Instruction
Can you put the data from the line with "Young [512, 180]" up to and including the line with "parties [1015, 1125]" into a JSON list of strings, one string per line and no blank lines?

Entries supplied
━━━━━━

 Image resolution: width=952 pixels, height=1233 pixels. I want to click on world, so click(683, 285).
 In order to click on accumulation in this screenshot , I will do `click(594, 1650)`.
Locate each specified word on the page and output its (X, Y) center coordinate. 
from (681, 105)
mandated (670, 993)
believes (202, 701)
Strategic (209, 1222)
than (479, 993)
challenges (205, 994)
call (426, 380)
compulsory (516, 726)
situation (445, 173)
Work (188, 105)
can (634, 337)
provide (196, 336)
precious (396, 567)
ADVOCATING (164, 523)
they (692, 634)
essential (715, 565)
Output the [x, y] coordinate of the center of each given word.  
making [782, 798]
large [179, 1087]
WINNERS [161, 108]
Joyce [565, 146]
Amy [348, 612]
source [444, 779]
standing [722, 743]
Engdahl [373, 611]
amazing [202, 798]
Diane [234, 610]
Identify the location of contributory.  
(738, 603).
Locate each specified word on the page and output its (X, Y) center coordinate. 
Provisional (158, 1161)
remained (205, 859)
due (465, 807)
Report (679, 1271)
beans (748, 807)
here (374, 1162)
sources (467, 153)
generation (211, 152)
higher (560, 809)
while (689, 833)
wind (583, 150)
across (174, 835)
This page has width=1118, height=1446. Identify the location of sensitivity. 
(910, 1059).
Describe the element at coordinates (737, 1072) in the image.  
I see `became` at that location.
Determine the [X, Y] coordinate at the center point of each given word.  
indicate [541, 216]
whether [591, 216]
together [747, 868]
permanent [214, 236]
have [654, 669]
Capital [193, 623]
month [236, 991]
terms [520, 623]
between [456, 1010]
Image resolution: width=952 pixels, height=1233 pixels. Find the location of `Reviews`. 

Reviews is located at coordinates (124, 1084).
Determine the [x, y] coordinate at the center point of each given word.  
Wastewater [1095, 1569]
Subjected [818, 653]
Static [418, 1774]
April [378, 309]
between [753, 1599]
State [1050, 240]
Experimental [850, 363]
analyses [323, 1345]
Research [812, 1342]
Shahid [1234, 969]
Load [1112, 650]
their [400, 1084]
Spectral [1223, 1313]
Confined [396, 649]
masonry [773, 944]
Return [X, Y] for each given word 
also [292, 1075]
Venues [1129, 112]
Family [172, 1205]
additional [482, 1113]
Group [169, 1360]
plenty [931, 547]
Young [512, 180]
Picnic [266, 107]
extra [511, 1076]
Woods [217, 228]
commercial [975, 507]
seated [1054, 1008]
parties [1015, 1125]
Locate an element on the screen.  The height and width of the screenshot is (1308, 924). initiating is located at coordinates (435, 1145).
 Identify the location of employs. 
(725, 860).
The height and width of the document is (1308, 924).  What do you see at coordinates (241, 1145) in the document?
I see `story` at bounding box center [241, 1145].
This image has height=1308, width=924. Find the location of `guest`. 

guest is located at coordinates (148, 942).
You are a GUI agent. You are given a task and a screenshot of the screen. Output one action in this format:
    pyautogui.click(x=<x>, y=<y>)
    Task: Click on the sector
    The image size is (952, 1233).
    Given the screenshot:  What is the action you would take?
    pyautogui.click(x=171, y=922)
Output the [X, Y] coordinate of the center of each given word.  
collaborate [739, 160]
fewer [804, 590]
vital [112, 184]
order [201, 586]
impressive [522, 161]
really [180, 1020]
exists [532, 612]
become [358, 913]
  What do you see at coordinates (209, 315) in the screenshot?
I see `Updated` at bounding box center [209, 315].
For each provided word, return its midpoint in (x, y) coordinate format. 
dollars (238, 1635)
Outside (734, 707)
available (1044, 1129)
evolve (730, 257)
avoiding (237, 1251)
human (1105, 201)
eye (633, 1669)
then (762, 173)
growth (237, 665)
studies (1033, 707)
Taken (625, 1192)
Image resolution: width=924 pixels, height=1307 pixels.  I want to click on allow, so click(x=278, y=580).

━━━━━━

Problem solution
[
  "Young [512, 180]",
  "Picnic [266, 107]",
  "extra [511, 1076]",
  "Woods [217, 228]",
  "commercial [975, 507]",
  "seated [1054, 1008]",
  "parties [1015, 1125]"
]